**Instruction:**
Count the rows below that contain the word "Toggle", treating uppercase and lowercase as different. Reply with the number only.

___

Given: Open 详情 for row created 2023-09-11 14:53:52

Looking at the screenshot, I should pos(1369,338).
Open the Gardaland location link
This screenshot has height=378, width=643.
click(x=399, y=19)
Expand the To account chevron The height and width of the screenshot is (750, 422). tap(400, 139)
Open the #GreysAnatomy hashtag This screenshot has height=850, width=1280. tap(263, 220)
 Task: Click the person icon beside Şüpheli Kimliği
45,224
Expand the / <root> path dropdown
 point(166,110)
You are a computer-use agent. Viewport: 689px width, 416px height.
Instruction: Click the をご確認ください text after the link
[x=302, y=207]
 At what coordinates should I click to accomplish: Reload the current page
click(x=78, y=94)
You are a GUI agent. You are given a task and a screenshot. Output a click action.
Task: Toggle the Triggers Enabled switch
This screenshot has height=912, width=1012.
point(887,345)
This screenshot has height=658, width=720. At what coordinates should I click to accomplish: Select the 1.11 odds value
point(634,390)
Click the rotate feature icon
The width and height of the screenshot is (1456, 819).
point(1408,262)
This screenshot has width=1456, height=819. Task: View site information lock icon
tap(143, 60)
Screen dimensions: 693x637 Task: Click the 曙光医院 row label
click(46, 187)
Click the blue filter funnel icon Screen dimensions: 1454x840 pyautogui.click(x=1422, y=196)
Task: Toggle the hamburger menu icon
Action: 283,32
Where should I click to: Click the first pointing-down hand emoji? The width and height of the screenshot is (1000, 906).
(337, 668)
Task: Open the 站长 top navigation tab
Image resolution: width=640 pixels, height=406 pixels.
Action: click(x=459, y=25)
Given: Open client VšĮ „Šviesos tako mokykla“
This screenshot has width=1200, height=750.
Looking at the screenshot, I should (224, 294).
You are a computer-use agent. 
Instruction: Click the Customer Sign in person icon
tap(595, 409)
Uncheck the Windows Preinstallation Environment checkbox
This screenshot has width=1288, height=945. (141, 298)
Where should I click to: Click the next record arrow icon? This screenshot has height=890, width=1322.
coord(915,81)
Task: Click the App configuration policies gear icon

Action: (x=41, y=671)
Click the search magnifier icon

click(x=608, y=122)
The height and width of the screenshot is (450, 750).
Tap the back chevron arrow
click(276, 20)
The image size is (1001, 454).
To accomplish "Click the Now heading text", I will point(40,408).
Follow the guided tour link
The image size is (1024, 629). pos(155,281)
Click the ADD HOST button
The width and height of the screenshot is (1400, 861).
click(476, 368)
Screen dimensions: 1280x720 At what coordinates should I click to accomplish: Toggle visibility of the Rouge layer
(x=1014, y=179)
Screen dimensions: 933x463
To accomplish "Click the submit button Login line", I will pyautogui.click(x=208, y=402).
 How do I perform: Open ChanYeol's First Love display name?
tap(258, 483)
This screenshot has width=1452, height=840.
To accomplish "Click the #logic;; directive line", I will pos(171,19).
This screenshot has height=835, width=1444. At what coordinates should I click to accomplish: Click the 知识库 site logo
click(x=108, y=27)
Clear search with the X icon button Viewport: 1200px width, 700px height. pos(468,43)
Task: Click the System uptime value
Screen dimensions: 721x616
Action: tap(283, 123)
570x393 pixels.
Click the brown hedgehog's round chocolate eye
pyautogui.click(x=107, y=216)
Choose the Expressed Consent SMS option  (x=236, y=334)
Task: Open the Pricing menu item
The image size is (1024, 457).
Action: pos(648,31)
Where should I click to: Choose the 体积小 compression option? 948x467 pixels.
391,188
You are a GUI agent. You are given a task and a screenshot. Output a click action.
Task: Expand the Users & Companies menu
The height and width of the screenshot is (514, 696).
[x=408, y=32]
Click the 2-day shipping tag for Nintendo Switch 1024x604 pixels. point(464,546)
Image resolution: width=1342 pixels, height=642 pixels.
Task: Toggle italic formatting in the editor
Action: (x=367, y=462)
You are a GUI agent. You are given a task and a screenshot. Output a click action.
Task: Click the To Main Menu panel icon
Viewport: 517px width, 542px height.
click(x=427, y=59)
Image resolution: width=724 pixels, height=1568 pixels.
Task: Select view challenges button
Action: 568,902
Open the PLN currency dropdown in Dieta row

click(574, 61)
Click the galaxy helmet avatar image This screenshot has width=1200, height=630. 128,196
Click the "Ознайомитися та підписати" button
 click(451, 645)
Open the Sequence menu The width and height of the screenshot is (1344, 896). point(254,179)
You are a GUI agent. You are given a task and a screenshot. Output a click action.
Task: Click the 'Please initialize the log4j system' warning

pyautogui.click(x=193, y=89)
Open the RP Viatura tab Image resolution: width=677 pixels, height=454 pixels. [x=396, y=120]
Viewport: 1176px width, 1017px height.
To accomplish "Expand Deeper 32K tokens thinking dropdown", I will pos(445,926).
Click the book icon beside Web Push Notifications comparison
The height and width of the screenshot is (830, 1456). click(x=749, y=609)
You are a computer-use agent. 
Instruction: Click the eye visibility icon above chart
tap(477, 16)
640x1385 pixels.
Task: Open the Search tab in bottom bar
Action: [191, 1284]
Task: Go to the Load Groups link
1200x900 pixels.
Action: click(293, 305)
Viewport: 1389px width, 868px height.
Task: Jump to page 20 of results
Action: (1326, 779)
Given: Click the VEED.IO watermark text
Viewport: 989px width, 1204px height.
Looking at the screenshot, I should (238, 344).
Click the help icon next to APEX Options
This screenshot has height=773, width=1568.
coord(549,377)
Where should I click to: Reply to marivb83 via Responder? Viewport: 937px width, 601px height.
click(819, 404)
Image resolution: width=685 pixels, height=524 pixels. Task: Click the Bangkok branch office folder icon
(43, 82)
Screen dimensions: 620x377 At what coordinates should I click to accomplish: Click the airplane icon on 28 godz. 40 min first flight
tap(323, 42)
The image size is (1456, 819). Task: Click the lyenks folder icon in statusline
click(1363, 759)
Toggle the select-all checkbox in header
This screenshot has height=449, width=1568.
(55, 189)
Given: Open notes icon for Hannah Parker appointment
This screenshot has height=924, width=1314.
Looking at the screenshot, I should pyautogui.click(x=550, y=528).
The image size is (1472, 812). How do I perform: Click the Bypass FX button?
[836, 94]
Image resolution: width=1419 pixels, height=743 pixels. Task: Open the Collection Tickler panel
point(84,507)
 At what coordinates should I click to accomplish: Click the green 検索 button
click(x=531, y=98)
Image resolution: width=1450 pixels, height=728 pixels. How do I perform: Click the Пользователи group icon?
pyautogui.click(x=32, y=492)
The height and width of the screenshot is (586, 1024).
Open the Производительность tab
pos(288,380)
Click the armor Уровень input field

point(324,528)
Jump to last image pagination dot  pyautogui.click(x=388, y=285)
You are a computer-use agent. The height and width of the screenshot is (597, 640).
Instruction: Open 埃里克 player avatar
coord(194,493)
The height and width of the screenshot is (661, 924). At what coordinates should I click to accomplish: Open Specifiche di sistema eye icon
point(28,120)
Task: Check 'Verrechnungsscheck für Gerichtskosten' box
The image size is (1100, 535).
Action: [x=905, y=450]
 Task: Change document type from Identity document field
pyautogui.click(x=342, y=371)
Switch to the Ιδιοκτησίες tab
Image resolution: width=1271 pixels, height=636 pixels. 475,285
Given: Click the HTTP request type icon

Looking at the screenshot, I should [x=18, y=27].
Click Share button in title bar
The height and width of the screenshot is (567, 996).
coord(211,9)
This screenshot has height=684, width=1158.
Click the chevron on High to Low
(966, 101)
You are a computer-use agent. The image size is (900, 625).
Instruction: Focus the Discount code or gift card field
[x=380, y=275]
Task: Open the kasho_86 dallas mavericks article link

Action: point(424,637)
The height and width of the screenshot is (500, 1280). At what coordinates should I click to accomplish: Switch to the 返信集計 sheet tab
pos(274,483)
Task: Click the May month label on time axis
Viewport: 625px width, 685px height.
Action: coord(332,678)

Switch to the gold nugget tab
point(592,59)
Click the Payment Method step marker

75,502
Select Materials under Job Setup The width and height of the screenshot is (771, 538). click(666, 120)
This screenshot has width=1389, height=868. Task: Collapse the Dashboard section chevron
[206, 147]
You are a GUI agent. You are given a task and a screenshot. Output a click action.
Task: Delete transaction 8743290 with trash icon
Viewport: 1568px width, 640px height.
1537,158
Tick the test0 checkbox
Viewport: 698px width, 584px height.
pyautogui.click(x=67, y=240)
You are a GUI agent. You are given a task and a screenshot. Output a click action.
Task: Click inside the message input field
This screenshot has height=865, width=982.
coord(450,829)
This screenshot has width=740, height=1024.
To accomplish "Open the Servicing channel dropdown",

___

**Expected answer:**
5